The “beast” sat in the driveway where normally a Ford would be parked. It towered above the modest house. A giant monster ready to devour all in its path, it was a machine of destruction with a name that is not part of my vocabulary. On a quiet street in a quiet neighborhood, much like the ones many of grew up in, this giant with its claw-like arm and metal treads stood half again as tall as the simple two-story bungalow it sat next to. It menaced the tranquility of the fall morning.

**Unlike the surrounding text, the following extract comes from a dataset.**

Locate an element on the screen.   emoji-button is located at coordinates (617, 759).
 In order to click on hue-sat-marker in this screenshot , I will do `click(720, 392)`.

By evening it had consumed its “prey”. The house had vanished. Not a trace remained. The “beast” sat folded down, inert as if sated by the feast of the day. The houses on either side looked vulnerable, their sides now open, exposing the shabby shingles on the on-story to the north and the sagging lean-to addition at the back of the two-story to the south. With their weaknesses now exposed, would they too be sacrificed to this behemoth?
Some years ago, with my mother, I visited the city where she grew up and I was born. We went to find the house she had lived in as a girl–a large house where her widowed mother and grandmother had taken in boarders to keep the family afloat. The address was one that now was buried deep in the heart of the city, not on is outskirts as it had once been. We turned down the street the house had been on. Mother could not find many landmarks. And, of course, the house was gone.
I have turned down familiar roads and found buildings that were there the day before missing–wiped out in a single day. Sometimes whole blocks have disappeared–shabby strip malls or even once-classy shopping centers reduced to rubble.
The world has a system of renewing itself. For eons there have been fires, floods, earthquakes, volcanoes, tides, seasons; births, deaths, mutations that have worked to both renew and, at the same time, preserve the earth. We have come to recognize these as part of our history. But we have the power to control our own history too. The question is what should we keep from the past and what can we do without. How do we make these decisions, and who should be the ones to decide?
I will miss the small house that is gone, but not too much and not for very long. It will soon recede and vanish from my memory. I did not grow up there. I think there was a giant eucalyptus once not far from the house? I’m not sure. I hope not too many things go–at least not all at once.